I was seven years old when Disney's version of Victor Hugo's The Hunchback of Notre Dame was released in June 1996. I never saw the movie, but I remember promotional materials, I remember the green tunic of the main character, I remember the toys. This was Disney, perhaps the representative figure of capitalism, so there were toys from both gigantic fast food dealers: Burger King and McDonald's. I had some of the Burger King toys. At the time I dug Aladdin (1992) and I loved The Lion King (1994), but I kind of fell off Disney after that. I didn't see any Disney animated release until Tarzan came out in 1999, and to be honest that was probably only because Phil Collins did the music.
It is through Disney that I learned of the name Victor Hugo. And the promotion for that film, with the omni-present posters for Les Miserables, are my strongest reference point for the French novelist. Having never seen the Disney film, and having never sat through a three-hour musical (that I recall), my knowledge of Hugo is really just a shadow caught in a quick glimpse of a mirror. And then I came to "A Fight With a Cannon."

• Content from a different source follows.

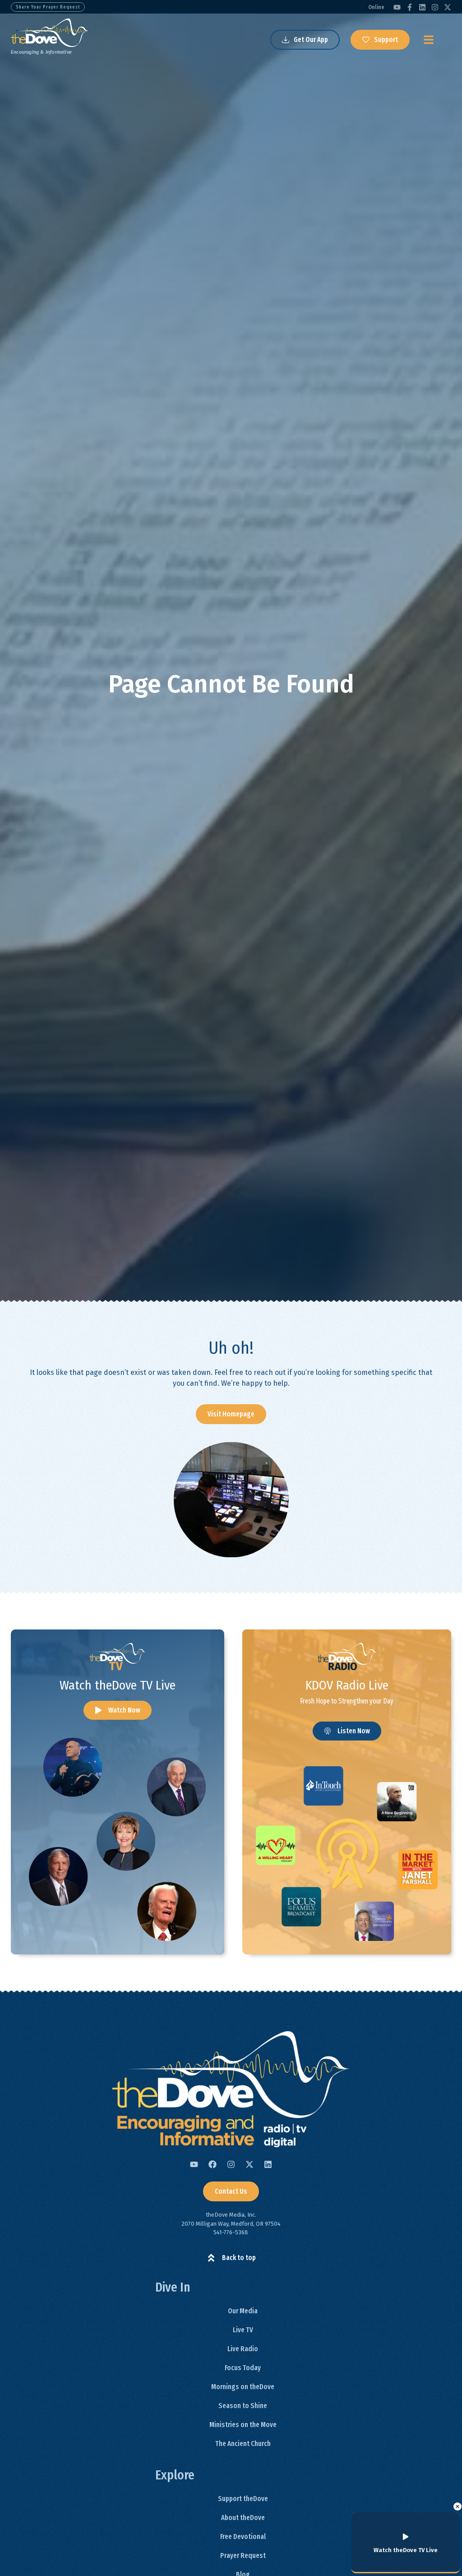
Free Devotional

McDonald's toys--items from the movie |
Burger King toys--figures and people in the movie |
This is the final story (and the first by a French author) in the first volume of this collection. "A Fight With a Cannon" is what I expected from a collection titled "Adventure." This is a story about a man, a machine and military conduct. The centerpiece is an extended description of a battle between a loose cannon (not figurative), tearing apart a ship and its crew, and the gunner who failed to secure it properly. Staged as a mythical battle, each moment takes on a significance exceeding the struggle. One will survive the other will die. As Hugo writes it is a battle with "the gladiator of flesh attacking the beast of brass"
And that polarity is theme here. What animates this story is the supposed difference between living beings and "what we call inanimate things." The gap between the two is where Hugo presses his finger. He writes: "On one side, brute force; on the other, a human soul. A soul—strange to say, one would have thought the cannon also had a soul." Analogies and metaphors are sprinkled throughout the story. Hugo edges toward a figurative ledge but pulls back too. The cannon is not only like an an animal, for a brief moment, it is one.
The gunner yells at the cannon as though he were a pet, or a broken smartphone or a slow computer (we're not making the same distinctions now that Hugo was.) When the battle concludes the cannon is finally stopped as a "subdued monster." Though "the man had conquered… the cannon might be said to have conquered as well." Hugo's pessimism leaves as much shattered as possible.
I can't help but read this story alongside images I recall from the adverts and toys for Disney's The Hunchback of Notre Dame. That is distressing since Hugo travels into the narrative through details. We learn about the mechanics of a ship and its operation; the mechanical intricacies are paired with the purple prose of the spirit in the machine. This is not rhetoric that usually elicits bright cartoon characters.
The broken alignment of such a juxtaposition is all the clearer as the story ends with a little twist—an ending which, even though I've never read any Victor Hugo, sounded like a total Victor Hugo ending. When the ship lands the Count de Boisberthelot praises the gunner for his work. Boisberthelot goes so far as to take a medal from the captain's jacket and give it to the gunner. He saved the ship.
But of course, this is not where we will leave our crew.
Just as quickly as the gunner is praised, it is decreed that he should be shot. Boisberthelot explains that the gunner's ultimate success was only a product of his failure. The gunner put the ship in danger in the first place by not recurring the cannon: "Death is the penalty of any misdemeanor committed in the face of the enemy… Courage should be rewarded, and negligence punished." The gunner was negligent. Thus he is doomed to death. These are the rules of engagement for the French military.
Though excerpted and republished many times "A Fight With a Cannon" was originally part of Hugo's last novel Quatrevingt-treize (trans. Ninety-Three). As a short story, it feels as though there is a broader world in which these characters have more elaborate lives. While the end is narratively conclusive, it also makes clear that the gunner was never really the main character—the focus was on something more abstract. The character is the system of values and hierarchies of meaning that split the mechanical from the human and require certain offenses to be punished by death. Hugo is chasing the structure.
First edition of Quatrevint-treize (pub. 1874) |
And with that abstraction the first volume is complete. We've gone through ten tales of adventure. There have been two major strains of continuity. The first: the nexus of authors as journalists and screenwriters/adaptees in cinema. It will be interesting to see, as we read, if the links between film adaptations and short stories collected here will remain as strong.
The second: how the power of the myth of the West stands tall. That myth is deeply linked to capitalism and those small plastic figurines that come in plastic bags that I began with. What would the figurines of Quatrevingt-treize look like? A toy cannon seems too banal now, as though time has worn down the old staples of adventure. Maybe, though, that is a naive view to have. I’ll wait to see the next Disney film that coordinates a waterfall of toys from both Burger King and McDonald’s.